Key design considerations include:
- Power Transmission Capacity: horsepower or kilowatt requirement
- Torque Transmission: steady-state and transient conditions
- Operating Speed
- Tolerance of Slight Misalignment
- Thermal Effects: relative thermal growth between machines)
- Environmental Conditions: temperature, moisture, dust, chemicals
- Size: to fit where they are used
- Ease of Maintenance
- Durability
- Machine Safety: as a fail-safe mechanism to prevent catastrophic damage
This is part of the reason there are so many different types of couplings, rather than a single universal solution.
Rigid Couplings
- Can tolerate little to no misalignment.
- Will transfer large amounts of horsepower in a relatively small space.
- Don’t tolerate differing degrees of thermal growth on the machines.
- Tolerate most environmental factors (dirt, dust, water, etc.).
Implications:
Rigid couplings require precise shaft alignment and stable machine foundations. Any misalignment or relative movement is transmitted directly to bearings, seals, and shafts, increasing mechanical stress and reducing component life.

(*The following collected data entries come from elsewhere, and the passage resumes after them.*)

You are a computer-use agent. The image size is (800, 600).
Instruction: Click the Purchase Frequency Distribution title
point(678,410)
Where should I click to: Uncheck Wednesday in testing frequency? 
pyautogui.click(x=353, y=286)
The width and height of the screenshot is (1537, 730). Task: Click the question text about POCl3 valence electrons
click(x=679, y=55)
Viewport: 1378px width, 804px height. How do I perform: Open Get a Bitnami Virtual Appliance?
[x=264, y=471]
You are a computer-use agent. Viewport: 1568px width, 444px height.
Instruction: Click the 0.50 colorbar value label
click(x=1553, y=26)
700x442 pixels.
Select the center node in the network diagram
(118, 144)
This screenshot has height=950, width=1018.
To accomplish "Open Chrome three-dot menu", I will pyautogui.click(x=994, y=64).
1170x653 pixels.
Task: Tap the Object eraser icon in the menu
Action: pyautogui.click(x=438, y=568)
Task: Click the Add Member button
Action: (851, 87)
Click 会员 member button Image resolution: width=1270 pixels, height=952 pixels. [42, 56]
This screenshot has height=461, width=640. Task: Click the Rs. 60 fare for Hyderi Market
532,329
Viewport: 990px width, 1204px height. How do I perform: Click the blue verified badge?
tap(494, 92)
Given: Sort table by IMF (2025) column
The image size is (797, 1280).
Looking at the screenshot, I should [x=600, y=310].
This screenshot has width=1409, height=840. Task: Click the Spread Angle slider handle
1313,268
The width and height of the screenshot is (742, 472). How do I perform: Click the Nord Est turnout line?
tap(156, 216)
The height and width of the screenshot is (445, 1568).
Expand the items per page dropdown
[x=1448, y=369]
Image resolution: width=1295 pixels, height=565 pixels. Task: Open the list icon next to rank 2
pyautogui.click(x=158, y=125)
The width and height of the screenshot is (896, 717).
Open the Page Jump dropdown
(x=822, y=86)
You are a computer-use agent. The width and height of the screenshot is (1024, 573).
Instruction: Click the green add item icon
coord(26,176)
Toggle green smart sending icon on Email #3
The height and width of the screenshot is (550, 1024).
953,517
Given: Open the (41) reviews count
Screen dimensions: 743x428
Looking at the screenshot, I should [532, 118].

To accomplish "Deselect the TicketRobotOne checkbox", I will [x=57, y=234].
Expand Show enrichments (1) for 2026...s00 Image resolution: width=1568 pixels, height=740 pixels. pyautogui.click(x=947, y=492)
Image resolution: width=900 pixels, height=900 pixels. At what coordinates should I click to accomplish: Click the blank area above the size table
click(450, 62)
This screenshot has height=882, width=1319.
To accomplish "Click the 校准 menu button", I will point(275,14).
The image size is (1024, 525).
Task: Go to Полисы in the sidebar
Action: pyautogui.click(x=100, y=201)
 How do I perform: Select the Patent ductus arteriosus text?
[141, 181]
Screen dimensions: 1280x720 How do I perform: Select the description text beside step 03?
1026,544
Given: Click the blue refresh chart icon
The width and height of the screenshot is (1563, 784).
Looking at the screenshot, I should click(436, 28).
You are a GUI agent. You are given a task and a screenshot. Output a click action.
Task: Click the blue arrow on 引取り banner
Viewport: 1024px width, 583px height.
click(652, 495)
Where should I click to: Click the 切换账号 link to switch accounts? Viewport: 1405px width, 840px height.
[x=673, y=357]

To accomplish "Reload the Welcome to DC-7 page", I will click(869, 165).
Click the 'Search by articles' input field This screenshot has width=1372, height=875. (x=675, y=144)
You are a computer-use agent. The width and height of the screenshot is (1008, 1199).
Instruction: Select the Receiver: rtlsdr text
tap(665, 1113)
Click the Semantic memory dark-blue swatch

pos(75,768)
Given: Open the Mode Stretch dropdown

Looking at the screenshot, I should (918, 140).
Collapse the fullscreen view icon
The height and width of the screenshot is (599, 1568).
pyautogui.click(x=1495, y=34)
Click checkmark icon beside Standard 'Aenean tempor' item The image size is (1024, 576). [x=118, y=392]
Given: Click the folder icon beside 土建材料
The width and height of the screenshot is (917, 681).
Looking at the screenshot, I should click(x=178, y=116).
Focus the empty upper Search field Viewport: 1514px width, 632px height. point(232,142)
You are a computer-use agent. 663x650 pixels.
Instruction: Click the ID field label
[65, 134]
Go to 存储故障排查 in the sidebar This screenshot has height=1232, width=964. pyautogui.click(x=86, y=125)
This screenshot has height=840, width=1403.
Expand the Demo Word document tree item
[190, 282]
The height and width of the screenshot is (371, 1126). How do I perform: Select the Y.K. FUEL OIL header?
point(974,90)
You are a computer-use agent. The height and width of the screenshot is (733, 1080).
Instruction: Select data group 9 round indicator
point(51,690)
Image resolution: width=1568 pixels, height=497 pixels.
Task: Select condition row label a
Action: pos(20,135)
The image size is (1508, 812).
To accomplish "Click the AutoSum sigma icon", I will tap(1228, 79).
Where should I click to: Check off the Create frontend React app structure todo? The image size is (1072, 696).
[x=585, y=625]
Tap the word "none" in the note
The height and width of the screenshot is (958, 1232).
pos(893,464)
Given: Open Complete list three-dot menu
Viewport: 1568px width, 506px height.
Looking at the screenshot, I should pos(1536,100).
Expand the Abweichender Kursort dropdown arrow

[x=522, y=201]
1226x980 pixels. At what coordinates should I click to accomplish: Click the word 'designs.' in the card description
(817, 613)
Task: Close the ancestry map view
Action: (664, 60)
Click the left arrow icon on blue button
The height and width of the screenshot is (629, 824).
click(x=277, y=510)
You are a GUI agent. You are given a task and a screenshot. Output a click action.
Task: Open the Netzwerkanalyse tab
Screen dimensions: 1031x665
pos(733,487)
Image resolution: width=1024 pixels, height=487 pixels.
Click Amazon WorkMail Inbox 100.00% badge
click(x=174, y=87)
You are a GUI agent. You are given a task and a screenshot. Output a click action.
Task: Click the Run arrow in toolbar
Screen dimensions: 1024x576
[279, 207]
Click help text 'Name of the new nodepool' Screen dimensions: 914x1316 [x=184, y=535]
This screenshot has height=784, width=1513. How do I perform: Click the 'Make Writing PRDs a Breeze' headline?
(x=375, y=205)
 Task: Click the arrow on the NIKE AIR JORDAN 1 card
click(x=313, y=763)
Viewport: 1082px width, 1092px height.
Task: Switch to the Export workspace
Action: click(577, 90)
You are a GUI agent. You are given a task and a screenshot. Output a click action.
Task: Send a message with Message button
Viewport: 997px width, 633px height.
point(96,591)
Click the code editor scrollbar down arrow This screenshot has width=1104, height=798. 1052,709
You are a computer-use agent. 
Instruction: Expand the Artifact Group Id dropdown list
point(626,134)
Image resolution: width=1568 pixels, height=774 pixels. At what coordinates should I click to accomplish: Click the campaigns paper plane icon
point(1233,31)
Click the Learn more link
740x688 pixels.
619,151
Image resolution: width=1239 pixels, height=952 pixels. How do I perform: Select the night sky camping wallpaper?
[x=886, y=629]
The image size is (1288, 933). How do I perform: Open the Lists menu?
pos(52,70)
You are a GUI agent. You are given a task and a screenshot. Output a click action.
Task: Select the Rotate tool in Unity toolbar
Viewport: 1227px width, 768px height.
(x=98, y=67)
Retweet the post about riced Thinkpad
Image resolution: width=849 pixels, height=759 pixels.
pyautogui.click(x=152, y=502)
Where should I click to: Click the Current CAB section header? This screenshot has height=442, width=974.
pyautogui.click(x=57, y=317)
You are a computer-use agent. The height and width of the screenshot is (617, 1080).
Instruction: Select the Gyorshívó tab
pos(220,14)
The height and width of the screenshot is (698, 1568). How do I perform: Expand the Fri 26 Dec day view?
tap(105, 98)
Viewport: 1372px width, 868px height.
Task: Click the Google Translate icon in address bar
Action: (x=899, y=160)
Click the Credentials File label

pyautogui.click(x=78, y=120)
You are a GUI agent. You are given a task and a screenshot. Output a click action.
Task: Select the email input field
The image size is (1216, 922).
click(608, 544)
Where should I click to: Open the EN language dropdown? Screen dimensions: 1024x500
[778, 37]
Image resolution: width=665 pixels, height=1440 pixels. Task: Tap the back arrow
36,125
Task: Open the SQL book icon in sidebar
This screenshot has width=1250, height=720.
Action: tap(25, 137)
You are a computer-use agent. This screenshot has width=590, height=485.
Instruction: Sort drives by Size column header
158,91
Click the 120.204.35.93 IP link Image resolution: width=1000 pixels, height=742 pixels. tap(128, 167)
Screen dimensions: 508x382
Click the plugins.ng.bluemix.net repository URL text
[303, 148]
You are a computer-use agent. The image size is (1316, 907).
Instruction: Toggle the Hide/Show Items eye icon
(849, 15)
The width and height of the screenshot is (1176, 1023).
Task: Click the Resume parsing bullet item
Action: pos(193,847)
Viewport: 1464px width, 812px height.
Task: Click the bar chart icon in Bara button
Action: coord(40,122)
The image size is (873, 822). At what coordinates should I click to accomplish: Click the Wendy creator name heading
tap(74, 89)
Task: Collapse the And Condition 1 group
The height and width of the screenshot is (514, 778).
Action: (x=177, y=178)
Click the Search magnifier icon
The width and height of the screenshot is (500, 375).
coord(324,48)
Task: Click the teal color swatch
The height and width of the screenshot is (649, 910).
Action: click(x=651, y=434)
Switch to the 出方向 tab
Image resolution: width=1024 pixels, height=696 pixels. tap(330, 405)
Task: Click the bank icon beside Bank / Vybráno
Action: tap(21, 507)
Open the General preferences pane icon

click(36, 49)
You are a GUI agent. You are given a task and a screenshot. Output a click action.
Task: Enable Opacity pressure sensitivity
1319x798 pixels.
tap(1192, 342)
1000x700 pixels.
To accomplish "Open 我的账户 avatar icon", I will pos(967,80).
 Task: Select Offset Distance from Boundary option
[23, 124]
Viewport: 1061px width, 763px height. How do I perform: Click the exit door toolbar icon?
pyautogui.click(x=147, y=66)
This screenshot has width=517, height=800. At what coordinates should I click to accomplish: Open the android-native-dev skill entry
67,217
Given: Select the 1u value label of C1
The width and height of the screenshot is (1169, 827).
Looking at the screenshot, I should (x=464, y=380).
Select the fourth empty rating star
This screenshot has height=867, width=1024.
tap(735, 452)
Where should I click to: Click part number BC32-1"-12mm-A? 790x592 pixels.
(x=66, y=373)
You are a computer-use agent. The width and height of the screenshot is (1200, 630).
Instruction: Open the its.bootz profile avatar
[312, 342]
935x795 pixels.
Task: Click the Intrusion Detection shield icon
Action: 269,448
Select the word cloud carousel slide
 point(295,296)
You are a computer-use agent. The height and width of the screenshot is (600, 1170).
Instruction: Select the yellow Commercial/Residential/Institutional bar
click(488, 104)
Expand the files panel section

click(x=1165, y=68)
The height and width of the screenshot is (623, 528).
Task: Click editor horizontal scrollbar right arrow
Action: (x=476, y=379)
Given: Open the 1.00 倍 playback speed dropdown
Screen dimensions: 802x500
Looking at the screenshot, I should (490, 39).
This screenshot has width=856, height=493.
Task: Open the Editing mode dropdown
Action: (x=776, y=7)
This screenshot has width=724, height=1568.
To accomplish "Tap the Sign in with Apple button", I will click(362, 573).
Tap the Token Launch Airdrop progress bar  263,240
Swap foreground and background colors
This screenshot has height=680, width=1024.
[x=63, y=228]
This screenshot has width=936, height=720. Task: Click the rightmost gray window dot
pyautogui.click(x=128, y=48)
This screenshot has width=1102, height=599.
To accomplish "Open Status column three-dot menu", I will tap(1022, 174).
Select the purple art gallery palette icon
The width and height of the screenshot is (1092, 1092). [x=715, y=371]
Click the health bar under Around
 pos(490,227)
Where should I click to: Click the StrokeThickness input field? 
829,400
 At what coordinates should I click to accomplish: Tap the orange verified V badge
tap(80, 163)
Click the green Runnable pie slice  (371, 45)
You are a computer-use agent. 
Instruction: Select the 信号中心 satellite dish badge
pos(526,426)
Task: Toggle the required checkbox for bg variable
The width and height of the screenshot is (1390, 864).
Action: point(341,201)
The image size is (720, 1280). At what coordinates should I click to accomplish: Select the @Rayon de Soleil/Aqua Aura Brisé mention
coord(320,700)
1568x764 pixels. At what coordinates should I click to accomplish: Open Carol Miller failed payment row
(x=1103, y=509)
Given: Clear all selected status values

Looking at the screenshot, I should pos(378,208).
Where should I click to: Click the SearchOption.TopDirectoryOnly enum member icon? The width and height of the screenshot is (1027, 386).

Typical Flexible Couplings
- Can tolerate slight to moderate misalignment.
- Tolerate torsional loads.
- Must be larger than a rigid coupling to transfer the same horsepower.
- Designed to fail before catastrophic damage occurs to either the driving or the driven machine.
- Can tolerate thermal changes in relative machine position (thermal growth).
Implications:
Flexible couplings reduce transmitted forces to connected equipment and help extend bearing and seal life. However, their misalignment capacity is finite and does not eliminate the need for precision shaft alignment.
Coupling Selection for Specific Applications
Each coupling type has its own design characteristics that make it suitable for specific applications. In some applications, slight misalignment along with dynamic movement is the determining factor. For others, the coupling insert is designed to fail before damaging the machine. In others, it’s the amount of horsepower.
For this reason, couplings should be engineered for the application, not just used “because they will fit”.
Engineering Verification and Standards
You should check with your engineering department or the machine manufacturer to make sure the coupling you have is correct for the application. Coordination with the original equipment manufacturer (OEM) or engineering department ensures the selected coupling meets system performance and reliability requirements.
Industry standards and guidance are published by organisations such as ISO, API, and AGMA, which define performance expectations, misalignment limits, and service factors for rotating machinery components.
Key Takeaway
“Flexible” does not imply unlimited tolerance for poor installation or misalignment. Couplings are precision mechanical components whose flexibility is intentionally limited and application-specific. Proper selection and alignment are essential to system reliability, efficiency, and machine life.